- Passage to read:
The deal, valued at more than A$ 6 billion will make the Federal Government the sole shareholder of the company.

The Federal Government of Australia has announced that it will acquire the stakes of the state Governments of New South Wales and Victoria in Snowy Hydro, the owner and operator of more than 5500 MW of generation capacity, including most notably the 4100 MW Snowy Mountains hydropower complex, in a deal valued at more than A$ 6 billion (US$ 4.65 billion).

The transaction will add the 58 per cent stake currently owned by the Government of New South Wales and the 29 per cent stake owned by the Government of Victoria to the Federal Government’s existing 13 per cent stake, making the Federal Government the sole shareholder of the company.

The acquisition is expected to facilitate a final investment decision on the expansion of the hydropower complex, as the Federal Government will not have to negotiate with minor shareholders over the planned addition of up to 2000 MW of pumped-storage capacity. The Government announced plans in March 2017 to invest up to A$ 2 billion (US$ 1.5 billion) to increase the power generation capacity of the Snowy Mountains hydroelectric scheme in New South Wales, to avoid forecast gas and electricity supply shortages across the country’s densely populated southeast and southern states.

In August 2017, it backed an accelerated feasibility study of the so-called Snowy 2.0 project, which was approved by the company’s independent board of directors this January. The study concluded that the ambitious expansion is both technically and financially feasible, based on an independent cost estimate of between A$ 3.8-4.5 billion (US$ 2.95-3.5 billion), and confirming Snowy 2.0’s scale, strategic location and longevity as by far the cheapest and best option to decarbonize. Economic analysis commissioned for the feasibility study and conducted by Marsden Jacobs Associates showed that if Snowy 2.0 is not built, batteries and gas peaking plants would need to be installed, at more than double the cost. The project would provide around 350 000 MWh of energy storage, and according to the study, would ensure system security and reliability by providing rapid response back-up, put downward pressure on future energy prices and enable a low emissions future at least cost by underpinning the stability of the National Electricity Market (NEM), as more and more intermittent renewables such as wind and solar enter the market and baseload coal generation is decommissioned. Snowy 2.0 will involve the construction of about 27 km of concrete lined underground tunnels to link the two existing reservoirs of Tantangara and Talbingo with a new underground power station to be built in between. Intake and outlet structures will be built at both the Tantangara and Talbingo reservoirs. The power station will consist of six reversible Francis pump turbine and motor-generator units, of which three will be synchronous (fixed) speed and three will be variable speed. The units will be arranged in alternating order and in pairs, with each pair sharing a pressure shaft and penstock. The first power generated from Snowy 2.0 is expected in 2024.

- Information supplied:
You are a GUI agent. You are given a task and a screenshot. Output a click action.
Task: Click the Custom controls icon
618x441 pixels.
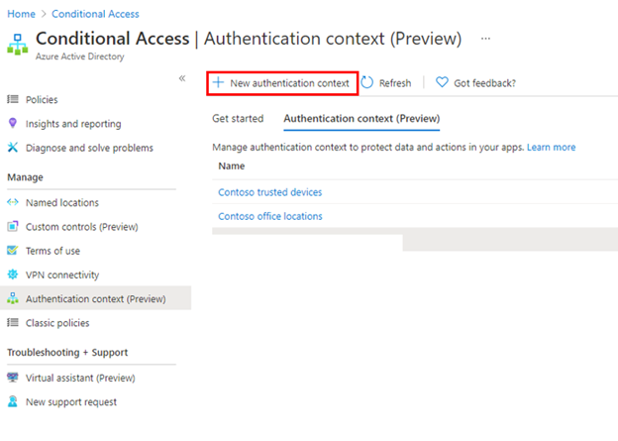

- Written exercise: How does the article on the Snowy Hydro acquisition go on after its last sentence above? Write what follows.

- Answer to this exercise:
The complex currently comprises nine hydropower stations, including pumped storage at the Tumut 3 power station and the Jindabyne pumping station, and 16 large dams, which combined produce around 32 per cent of all renewable energy available to Australia’s eastern mainland grid.

The deal is subject to the Victorian parliament confirming the sale and the Australian parliament passing an appropriation bill, and the acquisition is expected to be included in the 2018 Federal Budget this May, with the government issuing Commonwealth bonds to buy the stakes. The Federal Government said that the agreement consolidates on its substantive energy sector reforms to see that businesses and households in the country get access to reliable and affordable energy. In addition, the state governments will receive significant funding, which they are required to spend on infrastructure projects, though the Federal Government will not place any conditions on the specific projects funded. Including the company’s debt as of end-2017, the Governments of New South Wales and Victoria will receive A$ 4.15 billion (US$ 3.22 billion) and A$ 2.08 billion (US$ 1.6 billion), respectively for their stakes based on an agreed market value of Snowy Hydro of A$ 7.8 billion (US$ 6.1 billion). The New South Wales Government has promised to use the proceeds to finance regional and rural projects, rather than in the state’s urban centres, which include Sydney.